:: LISTED RECORDS ::
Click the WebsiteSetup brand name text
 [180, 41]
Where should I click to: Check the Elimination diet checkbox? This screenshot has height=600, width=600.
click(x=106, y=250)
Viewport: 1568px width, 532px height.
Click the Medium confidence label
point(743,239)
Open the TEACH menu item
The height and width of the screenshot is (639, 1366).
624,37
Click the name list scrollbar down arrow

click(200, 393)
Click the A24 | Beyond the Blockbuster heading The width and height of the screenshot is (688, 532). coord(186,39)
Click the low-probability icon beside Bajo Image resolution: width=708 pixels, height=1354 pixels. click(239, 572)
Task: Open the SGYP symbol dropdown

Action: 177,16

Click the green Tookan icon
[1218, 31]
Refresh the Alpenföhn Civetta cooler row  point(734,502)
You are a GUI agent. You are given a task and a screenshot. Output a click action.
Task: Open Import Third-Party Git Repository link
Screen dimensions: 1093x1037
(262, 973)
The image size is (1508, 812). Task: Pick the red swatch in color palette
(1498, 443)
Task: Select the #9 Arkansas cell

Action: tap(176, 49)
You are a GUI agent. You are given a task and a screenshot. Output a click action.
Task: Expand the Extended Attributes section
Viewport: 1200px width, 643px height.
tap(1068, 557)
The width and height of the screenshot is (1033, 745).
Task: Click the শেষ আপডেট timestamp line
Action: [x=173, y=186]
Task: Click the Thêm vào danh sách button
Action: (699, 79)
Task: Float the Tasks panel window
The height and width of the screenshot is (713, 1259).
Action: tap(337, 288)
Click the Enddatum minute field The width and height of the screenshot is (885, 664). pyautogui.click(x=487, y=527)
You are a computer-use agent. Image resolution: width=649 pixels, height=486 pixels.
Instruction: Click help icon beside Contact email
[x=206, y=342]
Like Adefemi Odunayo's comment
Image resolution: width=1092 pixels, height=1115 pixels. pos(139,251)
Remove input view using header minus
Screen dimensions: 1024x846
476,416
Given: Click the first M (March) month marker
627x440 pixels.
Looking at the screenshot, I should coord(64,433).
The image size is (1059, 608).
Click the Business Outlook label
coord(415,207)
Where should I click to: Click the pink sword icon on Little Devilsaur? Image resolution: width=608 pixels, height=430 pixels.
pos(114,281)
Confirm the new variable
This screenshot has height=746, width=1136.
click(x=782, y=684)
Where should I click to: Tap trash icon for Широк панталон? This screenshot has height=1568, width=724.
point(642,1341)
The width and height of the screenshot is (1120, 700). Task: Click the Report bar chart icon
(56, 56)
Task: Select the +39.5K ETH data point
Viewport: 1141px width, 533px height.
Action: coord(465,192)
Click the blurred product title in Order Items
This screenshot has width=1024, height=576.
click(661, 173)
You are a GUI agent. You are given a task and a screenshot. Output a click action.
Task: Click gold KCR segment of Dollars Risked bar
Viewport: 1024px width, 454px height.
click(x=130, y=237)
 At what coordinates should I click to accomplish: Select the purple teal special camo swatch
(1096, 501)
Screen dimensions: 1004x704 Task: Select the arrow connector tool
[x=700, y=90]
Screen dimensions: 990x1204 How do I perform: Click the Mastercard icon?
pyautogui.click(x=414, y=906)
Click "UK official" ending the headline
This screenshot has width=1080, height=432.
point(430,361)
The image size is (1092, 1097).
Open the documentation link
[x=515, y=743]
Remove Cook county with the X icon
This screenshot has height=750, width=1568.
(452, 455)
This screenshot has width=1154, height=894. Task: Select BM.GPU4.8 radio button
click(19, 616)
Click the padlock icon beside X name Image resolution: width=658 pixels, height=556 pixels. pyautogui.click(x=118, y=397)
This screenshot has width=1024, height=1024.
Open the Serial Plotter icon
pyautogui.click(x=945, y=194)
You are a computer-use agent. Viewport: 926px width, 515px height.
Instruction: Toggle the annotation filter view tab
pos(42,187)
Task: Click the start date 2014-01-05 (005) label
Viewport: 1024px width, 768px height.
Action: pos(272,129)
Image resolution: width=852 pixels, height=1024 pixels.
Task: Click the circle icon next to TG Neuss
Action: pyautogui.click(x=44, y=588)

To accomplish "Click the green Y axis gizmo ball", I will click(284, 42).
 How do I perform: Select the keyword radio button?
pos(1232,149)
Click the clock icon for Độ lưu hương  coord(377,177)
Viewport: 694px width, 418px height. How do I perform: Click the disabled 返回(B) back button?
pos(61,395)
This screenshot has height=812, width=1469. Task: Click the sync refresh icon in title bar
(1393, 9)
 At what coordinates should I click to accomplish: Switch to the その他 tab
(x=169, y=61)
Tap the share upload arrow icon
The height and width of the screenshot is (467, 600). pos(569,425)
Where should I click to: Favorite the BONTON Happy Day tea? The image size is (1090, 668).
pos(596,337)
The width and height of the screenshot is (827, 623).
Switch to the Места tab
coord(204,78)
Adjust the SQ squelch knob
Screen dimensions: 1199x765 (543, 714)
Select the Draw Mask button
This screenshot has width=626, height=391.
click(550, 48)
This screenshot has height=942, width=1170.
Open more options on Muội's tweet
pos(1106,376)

:: TO DO ::
Copy down each line in the entries that has the word "computer".

:: TASK ANSWER ::
You are a computer-use agent. Image resolution: width=649 pixels, height=486 pixels.
You are a computer-use agent. Viewport: 926px width, 515px height.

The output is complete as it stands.